L’Europa deve proteggere l’Ucraina. Deve farsi garante delle frontiere della vostra nazione e della libertà delle vostre città. Deve firmare al più presto, cioè se possibile già da domani, l’accordo di associazione per il quale i vostri giovani e i vostri veterani si sono battuti e sono morti. L’Europa deve venire qui, a Kiev — perché no? — a firmare solennemente questo accordo: per voi, sarebbe una forma di tutela e, per lei, una sorta di nuovo atto di battesimo. L’Europa deve comportarsi con Putin come si è comportata con Yanukovich: deve agire di fronte al padrone come ha agito di fronte al valletto.
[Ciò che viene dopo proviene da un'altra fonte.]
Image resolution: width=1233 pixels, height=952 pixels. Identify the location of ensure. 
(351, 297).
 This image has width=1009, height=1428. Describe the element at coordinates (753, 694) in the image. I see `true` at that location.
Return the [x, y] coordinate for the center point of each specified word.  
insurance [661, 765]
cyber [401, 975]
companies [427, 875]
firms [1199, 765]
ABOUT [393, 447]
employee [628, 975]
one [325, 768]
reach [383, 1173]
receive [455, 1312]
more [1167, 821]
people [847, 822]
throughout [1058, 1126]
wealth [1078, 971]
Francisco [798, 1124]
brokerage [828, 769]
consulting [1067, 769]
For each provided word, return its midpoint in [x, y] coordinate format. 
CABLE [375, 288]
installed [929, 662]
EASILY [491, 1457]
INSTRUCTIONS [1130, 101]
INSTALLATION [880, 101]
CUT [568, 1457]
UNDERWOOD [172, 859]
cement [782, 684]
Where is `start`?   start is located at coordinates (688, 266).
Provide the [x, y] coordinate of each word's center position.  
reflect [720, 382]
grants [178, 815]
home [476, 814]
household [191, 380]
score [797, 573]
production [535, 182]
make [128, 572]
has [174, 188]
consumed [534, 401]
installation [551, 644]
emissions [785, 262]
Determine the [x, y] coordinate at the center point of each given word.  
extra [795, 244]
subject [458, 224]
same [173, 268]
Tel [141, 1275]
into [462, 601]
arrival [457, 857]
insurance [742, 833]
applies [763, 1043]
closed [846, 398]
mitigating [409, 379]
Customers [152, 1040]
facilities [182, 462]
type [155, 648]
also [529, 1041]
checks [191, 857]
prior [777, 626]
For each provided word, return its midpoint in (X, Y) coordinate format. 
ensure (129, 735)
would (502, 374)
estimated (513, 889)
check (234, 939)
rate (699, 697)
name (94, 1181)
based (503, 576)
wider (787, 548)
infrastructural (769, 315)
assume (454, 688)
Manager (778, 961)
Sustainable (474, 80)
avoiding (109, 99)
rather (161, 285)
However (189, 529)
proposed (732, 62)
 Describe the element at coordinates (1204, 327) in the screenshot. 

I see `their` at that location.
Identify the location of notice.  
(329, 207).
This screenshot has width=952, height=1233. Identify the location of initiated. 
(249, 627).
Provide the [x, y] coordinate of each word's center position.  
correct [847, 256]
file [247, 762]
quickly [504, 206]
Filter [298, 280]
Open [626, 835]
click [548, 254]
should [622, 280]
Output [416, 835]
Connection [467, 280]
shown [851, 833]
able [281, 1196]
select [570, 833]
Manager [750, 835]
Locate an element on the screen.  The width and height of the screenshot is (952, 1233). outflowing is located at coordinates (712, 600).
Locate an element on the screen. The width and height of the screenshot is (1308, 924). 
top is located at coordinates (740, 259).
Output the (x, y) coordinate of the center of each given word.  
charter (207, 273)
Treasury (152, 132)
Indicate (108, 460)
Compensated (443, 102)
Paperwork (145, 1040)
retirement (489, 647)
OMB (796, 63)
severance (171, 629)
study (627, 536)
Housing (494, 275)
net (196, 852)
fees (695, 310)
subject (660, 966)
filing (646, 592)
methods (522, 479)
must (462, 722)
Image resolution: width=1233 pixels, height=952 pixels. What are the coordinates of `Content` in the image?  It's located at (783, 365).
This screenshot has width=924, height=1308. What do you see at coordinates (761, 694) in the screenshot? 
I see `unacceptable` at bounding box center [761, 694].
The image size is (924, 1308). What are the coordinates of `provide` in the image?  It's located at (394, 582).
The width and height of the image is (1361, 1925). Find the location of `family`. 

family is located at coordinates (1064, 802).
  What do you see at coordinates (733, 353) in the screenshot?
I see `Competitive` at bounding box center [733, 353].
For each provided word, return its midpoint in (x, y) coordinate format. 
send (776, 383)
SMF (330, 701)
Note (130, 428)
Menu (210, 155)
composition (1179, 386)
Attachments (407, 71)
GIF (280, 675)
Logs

Ha i mezzi per punirlo e deve utilizzarli.
E se l’Europa dicesse a Putin: «Abbiamo bisogno del tuo gas, ma tu hai bisogno dei nostri euro: allora, giù le mani dalla Crimea»? Se l’Europa dicesse a Putin: «Un uomo che dimostra di poter violare le frontiere in Europa non trova posto nelle sedi in cui la comunità internazionale si adopera per la stabilità del mondo: allora, signor Putin, o lei esce dall’Ucraina, oppure facciamo uscire lei dal G8 che, per ironia della sorte, si dovrà riunire a Sochi»?
E se Hollande, Merkel, Obama facessero sapere al predatore della Crimea e, Dio non voglia, di Donbass e di Donetsk, che non sarà il benvenuto quando, fra qualche mese, si festeggerà in Francia lo sbarco, settant’anni fa, degli eserciti della libertà?
Putin è forte solo della nostra debolezza. Putin va avanti solo perché noi abbiamo paura. E se la paura cambiasse campo? Se i dirigenti europei avessero una minima parte del coraggio dimostrato dal popolo della Maidan? Come? Voi non avete avuto paura, e noi ci lasceremmo prendere dallo spavento? Voi vi siete ribellati al nuovo zar e noi dovremmo piegarci davanti a lui? È assurdo. È impossibile. È quel che ho intenzione di dire, appena tornato in Francia, ai dirigenti del mio paese. No pasaran , gridavano i repubblicani spagnoli nel 1936. No pasaran, gridavate voi ai terribili miliziani del Berkut di Yanukovich che vi tenevano sotto mira. No pasaran, deve ripetere oggi l’Europa alla soldatesca di Vladimir Putin. Viva l’Ucraina: una, indivisibile e libera. Viva la Francia, viva l’Europa e viva l’Ucraina in Europa!